4. A fourth tread is an interaction between measurement and treatment. It may be that an effect of treatment only occurred because you administered a pre-test. One way to avoid this is the so-called Solomon’s four groups design, which helps you to determine what exactly caused the effect you registered.

5. Construct validity is the last factor that you need to consider. It is often considered as a special form of external validity. It is here that researchers make contestable choices. Therefore it is important to examine this possible threat to validity critically, so as to find out in what way your study can improve on previous work. Also, in your own study, consider how you yourself ‘translate’ the concepts central to your theory into measurable variables (operationalization; see Chapter 4).

 

In this chapter you have learned how to develop your experiment, and see the weakness and strength of the various possibilities. Now it is time you run your experiment, collect your data and enter them into the computer program SPSS (in the next chapter you will learn how to do this). Then we need to know how to draw conclusions from your data. First we find out how to explore the data. This requires descriptive statistics (see Chapter 8). For instance, we may want to know what the group mean scores on certain variables are. Are they different? And if so, does this difference tally with our expectations? Often we will need to do more than that and draw conclusions about causality. For this we need inferential statistics (Chapter 9 is helpful). Finally, in Chapter 10, we will see how we communicate our results to fellow researchers in a way they may find useful and interesting.
References

Bourg, T., K. Risden, S. Thompson and E.C. Davis (1993). The effects of an empathy-building strategy on 6th graders’ causal inferencing in narrative text comprehension. Poetics 22: 117-133.

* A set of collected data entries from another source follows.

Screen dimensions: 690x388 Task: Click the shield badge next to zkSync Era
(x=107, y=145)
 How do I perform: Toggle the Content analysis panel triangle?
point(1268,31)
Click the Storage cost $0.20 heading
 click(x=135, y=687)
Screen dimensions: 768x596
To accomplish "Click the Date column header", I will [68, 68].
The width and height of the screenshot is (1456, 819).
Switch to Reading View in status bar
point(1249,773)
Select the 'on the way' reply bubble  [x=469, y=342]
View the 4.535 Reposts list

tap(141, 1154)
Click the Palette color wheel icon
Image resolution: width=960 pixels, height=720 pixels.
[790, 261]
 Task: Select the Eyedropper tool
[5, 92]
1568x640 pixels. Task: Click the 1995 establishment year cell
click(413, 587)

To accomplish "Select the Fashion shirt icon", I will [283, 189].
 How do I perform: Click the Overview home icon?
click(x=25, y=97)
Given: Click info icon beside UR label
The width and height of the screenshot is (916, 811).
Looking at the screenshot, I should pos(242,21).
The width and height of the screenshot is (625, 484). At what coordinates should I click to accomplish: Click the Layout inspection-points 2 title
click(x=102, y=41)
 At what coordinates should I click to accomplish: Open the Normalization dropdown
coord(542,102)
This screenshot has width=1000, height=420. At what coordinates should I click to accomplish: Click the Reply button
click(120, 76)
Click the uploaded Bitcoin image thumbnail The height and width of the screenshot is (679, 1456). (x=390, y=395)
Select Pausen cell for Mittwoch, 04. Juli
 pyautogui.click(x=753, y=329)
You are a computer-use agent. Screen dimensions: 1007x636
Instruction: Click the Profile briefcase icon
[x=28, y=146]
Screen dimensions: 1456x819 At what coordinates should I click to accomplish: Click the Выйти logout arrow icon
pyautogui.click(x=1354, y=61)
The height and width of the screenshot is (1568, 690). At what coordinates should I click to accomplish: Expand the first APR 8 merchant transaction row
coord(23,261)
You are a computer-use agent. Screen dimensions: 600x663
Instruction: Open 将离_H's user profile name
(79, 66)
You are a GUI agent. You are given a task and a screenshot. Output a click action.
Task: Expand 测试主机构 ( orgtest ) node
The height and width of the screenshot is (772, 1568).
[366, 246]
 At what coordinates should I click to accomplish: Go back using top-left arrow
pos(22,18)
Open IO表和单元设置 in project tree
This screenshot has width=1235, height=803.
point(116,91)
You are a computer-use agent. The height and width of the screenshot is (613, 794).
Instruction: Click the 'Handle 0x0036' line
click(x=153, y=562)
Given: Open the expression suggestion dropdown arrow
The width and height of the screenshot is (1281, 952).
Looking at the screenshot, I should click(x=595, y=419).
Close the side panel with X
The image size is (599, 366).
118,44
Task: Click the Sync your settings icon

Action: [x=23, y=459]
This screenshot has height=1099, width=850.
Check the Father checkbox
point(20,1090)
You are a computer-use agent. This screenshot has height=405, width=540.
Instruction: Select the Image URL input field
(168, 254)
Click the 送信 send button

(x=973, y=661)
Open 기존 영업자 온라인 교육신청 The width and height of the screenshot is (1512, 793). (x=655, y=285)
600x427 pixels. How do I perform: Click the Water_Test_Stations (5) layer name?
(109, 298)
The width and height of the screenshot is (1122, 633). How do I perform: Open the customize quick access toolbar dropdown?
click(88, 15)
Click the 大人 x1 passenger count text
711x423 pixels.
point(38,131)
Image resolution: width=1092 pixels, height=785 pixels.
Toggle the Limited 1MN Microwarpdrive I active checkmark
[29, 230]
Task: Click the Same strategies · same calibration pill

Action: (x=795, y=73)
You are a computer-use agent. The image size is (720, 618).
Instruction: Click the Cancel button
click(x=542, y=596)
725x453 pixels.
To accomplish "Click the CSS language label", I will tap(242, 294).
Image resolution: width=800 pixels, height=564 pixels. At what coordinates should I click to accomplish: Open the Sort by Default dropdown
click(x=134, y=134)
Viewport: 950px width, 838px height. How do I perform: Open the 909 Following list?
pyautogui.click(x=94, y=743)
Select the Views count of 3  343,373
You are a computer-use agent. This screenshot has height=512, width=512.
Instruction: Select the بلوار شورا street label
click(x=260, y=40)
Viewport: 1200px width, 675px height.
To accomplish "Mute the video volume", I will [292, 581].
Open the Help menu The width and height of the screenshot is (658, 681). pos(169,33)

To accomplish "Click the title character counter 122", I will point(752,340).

Bower G. H. (1978). Experiments on story comprehension and recall. Discourse Processes 1: 211-231

Flerx, V.C., D.S. Fidler & R.W. Rogers (1976). Sex role stereotypes: Developmental aspects and early intervention. Child Development 47: 998-1007.

Goodwin, C.J. (2002). Research in psychology; Methods and design.  New York: Wiley.

Zwaan, R.A. (1991). Some parameters of literary and news comprehension: Effects of discourse-type perspective on reading rate and surface structure representation. Poetics 20: 139-156.



[1] There are other ways to avoid the problems of complete counterbalancing (reverse and block randomization). These do not fall within the scope of this book (see Goodwin 2002).